Riley was taken to jail in Hillsborough County and released on $500 bond, fairly typical for a first-time DUI arrest without injury or accident.
Fast forward about seven months and Riley’s defense attorneys asked a Hillsborough judge to dismiss the charges. They argued that police had no probable cause for a traffic stop when they pulled Riley over. The judge agreed. If the traffic stop was not lawful, then the resulting field sobriety test and any observations the officer made of Riley (the odor of alcohol, his speech, his appearance, etc.) are inadmissible as evidence at trial.
Without that evidence to present at trial, the State has no case and the charges must be dismissed.

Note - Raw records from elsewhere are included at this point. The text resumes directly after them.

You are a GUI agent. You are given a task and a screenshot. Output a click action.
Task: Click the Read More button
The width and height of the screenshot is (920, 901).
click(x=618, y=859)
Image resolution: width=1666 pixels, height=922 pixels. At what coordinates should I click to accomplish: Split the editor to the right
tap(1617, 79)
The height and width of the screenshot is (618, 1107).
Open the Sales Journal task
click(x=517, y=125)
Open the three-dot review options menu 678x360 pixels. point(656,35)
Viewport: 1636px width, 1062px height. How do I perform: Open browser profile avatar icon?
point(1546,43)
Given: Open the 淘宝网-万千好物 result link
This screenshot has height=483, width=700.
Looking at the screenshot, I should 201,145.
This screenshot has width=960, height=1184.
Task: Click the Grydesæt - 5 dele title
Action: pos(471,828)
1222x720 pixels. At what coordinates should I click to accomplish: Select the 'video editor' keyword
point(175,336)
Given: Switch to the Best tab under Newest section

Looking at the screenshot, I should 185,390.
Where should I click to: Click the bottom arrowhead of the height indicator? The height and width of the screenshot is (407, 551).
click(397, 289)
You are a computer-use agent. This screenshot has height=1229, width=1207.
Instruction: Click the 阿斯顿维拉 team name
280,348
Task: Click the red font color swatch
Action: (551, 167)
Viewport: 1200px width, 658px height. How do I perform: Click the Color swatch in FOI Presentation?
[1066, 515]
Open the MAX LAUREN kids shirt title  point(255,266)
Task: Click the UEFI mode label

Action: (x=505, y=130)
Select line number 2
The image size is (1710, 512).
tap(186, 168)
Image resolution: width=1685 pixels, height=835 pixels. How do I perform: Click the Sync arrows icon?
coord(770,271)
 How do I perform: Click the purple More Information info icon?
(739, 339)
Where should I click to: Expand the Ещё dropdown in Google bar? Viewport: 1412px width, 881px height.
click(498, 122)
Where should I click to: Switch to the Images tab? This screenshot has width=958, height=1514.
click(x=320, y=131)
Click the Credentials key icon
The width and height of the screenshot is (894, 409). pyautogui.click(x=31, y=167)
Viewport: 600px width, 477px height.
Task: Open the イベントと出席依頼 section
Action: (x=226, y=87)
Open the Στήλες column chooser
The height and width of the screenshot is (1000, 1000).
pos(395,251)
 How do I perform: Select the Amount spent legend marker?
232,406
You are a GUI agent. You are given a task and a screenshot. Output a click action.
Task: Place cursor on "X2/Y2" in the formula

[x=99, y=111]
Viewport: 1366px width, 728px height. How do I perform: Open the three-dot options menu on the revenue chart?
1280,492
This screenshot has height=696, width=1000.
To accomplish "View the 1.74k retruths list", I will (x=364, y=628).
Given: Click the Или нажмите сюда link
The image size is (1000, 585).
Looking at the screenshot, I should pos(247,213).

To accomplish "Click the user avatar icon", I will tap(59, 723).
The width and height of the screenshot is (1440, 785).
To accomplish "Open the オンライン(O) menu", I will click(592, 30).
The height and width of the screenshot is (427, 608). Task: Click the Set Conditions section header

A quick explanation of the reason behind this ruling: Evidence obtained in violation of a defendant’s Fourth Amendment right against unreasonable searches and seizures is inadmissible in court under the exclusionary rule.
Under the Fourth Amendment, a seizure / arrest should not occur without a finding of probable cause. In order to have probable cause, the officer must have a well-founded belief that the suspect has committed or is committing a crime. That belief must be objectively reasonable to an average observer in light of all facts known to the officer at the time of arrest (or, in this case, traffic stop). The officer does not have to be certain but there must be a sufficient likelihood that he or she is correct.
If the officer never had the legal right to stop / seize / arrest the suspect, he or she never would have discovered the alleged evidence of a crime. Therefore, the court will exclude that evidence rather than reward the officer’s violation of the suspect’s constitutional rights.